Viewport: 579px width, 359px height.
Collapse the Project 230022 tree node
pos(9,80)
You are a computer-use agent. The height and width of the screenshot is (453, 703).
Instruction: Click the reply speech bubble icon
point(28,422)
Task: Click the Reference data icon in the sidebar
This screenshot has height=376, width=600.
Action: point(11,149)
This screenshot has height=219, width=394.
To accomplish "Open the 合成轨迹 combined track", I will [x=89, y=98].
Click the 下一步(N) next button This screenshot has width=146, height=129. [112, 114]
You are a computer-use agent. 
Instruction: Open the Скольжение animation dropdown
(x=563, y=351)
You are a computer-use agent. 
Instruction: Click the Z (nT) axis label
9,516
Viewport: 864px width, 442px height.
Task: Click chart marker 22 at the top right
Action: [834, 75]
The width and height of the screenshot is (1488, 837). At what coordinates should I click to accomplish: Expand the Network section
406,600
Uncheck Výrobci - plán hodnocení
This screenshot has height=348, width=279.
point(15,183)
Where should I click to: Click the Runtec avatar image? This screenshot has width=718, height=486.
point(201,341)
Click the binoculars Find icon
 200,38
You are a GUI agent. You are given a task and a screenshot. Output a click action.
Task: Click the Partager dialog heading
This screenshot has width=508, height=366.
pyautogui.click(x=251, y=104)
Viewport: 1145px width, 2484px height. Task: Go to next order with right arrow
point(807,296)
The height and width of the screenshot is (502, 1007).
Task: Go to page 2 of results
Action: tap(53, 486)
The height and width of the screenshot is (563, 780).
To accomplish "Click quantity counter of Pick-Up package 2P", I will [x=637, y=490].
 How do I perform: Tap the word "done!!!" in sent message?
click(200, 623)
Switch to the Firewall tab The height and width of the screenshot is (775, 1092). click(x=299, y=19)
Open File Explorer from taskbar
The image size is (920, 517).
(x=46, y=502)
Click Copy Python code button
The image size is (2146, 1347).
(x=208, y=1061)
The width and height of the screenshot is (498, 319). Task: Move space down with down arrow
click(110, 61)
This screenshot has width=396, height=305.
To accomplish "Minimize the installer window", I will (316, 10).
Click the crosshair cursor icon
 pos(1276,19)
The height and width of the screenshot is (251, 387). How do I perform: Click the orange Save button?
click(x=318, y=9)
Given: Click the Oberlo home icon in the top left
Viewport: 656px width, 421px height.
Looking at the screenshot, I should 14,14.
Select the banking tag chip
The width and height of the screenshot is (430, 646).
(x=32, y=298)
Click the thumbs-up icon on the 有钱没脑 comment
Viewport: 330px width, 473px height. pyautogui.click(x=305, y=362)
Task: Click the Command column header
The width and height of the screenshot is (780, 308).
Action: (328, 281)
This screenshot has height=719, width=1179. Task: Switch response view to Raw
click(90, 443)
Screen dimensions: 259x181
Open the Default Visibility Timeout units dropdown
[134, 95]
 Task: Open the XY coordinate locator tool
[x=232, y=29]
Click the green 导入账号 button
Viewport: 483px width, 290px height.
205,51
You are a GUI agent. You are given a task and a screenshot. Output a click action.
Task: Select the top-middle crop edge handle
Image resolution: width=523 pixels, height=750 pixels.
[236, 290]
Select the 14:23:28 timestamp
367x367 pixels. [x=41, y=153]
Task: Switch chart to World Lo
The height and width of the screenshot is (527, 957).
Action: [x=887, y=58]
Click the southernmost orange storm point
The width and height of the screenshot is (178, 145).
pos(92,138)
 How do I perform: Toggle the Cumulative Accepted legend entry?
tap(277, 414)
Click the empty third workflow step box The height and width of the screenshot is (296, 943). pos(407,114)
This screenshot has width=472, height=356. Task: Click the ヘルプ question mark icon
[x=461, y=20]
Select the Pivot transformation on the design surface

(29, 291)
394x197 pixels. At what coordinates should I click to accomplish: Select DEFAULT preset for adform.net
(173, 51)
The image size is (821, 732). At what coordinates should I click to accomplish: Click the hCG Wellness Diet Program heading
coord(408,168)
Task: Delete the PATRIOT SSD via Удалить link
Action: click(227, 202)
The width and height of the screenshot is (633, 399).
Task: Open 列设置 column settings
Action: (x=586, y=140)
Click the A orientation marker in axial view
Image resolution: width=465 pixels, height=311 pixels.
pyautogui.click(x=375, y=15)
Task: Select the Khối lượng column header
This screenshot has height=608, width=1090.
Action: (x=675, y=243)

→ **What the task requires**
I would like the records restated exactly, with every line intact.

→ **Answer for this exercise**
Viewport: 579px width, 359px height.
Collapse the Project 230022 tree node
pos(9,80)
You are a computer-use agent. The height and width of the screenshot is (453, 703).
Instruction: Click the reply speech bubble icon
point(28,422)
Task: Click the Reference data icon in the sidebar
This screenshot has height=376, width=600.
Action: point(11,149)
This screenshot has height=219, width=394.
To accomplish "Open the 合成轨迹 combined track", I will [x=89, y=98].
Click the 下一步(N) next button This screenshot has width=146, height=129. [112, 114]
You are a computer-use agent. 
Instruction: Open the Скольжение animation dropdown
(x=563, y=351)
You are a computer-use agent. 
Instruction: Click the Z (nT) axis label
9,516
Viewport: 864px width, 442px height.
Task: Click chart marker 22 at the top right
Action: [834, 75]
The width and height of the screenshot is (1488, 837). At what coordinates should I click to accomplish: Expand the Network section
406,600
Uncheck Výrobci - plán hodnocení
This screenshot has height=348, width=279.
point(15,183)
Where should I click to: Click the Runtec avatar image? This screenshot has width=718, height=486.
point(201,341)
Click the binoculars Find icon
 200,38
You are a GUI agent. You are given a task and a screenshot. Output a click action.
Task: Click the Partager dialog heading
This screenshot has width=508, height=366.
pyautogui.click(x=251, y=104)
Viewport: 1145px width, 2484px height. Task: Go to next order with right arrow
point(807,296)
The height and width of the screenshot is (502, 1007).
Task: Go to page 2 of results
Action: tap(53, 486)
The height and width of the screenshot is (563, 780).
To accomplish "Click quantity counter of Pick-Up package 2P", I will [x=637, y=490].
 How do I perform: Tap the word "done!!!" in sent message?
click(200, 623)
Switch to the Firewall tab The height and width of the screenshot is (775, 1092). click(x=299, y=19)
Open File Explorer from taskbar
The image size is (920, 517).
(x=46, y=502)
Click Copy Python code button
The image size is (2146, 1347).
(x=208, y=1061)
The width and height of the screenshot is (498, 319). Task: Move space down with down arrow
click(110, 61)
This screenshot has width=396, height=305.
To accomplish "Minimize the installer window", I will (316, 10).
Click the crosshair cursor icon
 pos(1276,19)
The height and width of the screenshot is (251, 387). How do I perform: Click the orange Save button?
click(x=318, y=9)
Given: Click the Oberlo home icon in the top left
Viewport: 656px width, 421px height.
Looking at the screenshot, I should 14,14.
Select the banking tag chip
The width and height of the screenshot is (430, 646).
(x=32, y=298)
Click the thumbs-up icon on the 有钱没脑 comment
Viewport: 330px width, 473px height. pyautogui.click(x=305, y=362)
Task: Click the Command column header
The width and height of the screenshot is (780, 308).
Action: (328, 281)
This screenshot has height=719, width=1179. Task: Switch response view to Raw
click(90, 443)
Screen dimensions: 259x181
Open the Default Visibility Timeout units dropdown
[134, 95]
 Task: Open the XY coordinate locator tool
[x=232, y=29]
Click the green 导入账号 button
Viewport: 483px width, 290px height.
205,51
You are a GUI agent. You are given a task and a screenshot. Output a click action.
Task: Select the top-middle crop edge handle
Image resolution: width=523 pixels, height=750 pixels.
[236, 290]
Select the 14:23:28 timestamp
367x367 pixels. [x=41, y=153]
Task: Switch chart to World Lo
The height and width of the screenshot is (527, 957).
Action: [x=887, y=58]
Click the southernmost orange storm point
The width and height of the screenshot is (178, 145).
pos(92,138)
 How do I perform: Toggle the Cumulative Accepted legend entry?
tap(277, 414)
Click the empty third workflow step box The height and width of the screenshot is (296, 943). pos(407,114)
This screenshot has width=472, height=356. Task: Click the ヘルプ question mark icon
[x=461, y=20]
Select the Pivot transformation on the design surface

(29, 291)
394x197 pixels. At what coordinates should I click to accomplish: Select DEFAULT preset for adform.net
(173, 51)
The image size is (821, 732). At what coordinates should I click to accomplish: Click the hCG Wellness Diet Program heading
coord(408,168)
Task: Delete the PATRIOT SSD via Удалить link
Action: click(227, 202)
The width and height of the screenshot is (633, 399).
Task: Open 列设置 column settings
Action: (x=586, y=140)
Click the A orientation marker in axial view
Image resolution: width=465 pixels, height=311 pixels.
pyautogui.click(x=375, y=15)
Task: Select the Khối lượng column header
This screenshot has height=608, width=1090.
Action: (x=675, y=243)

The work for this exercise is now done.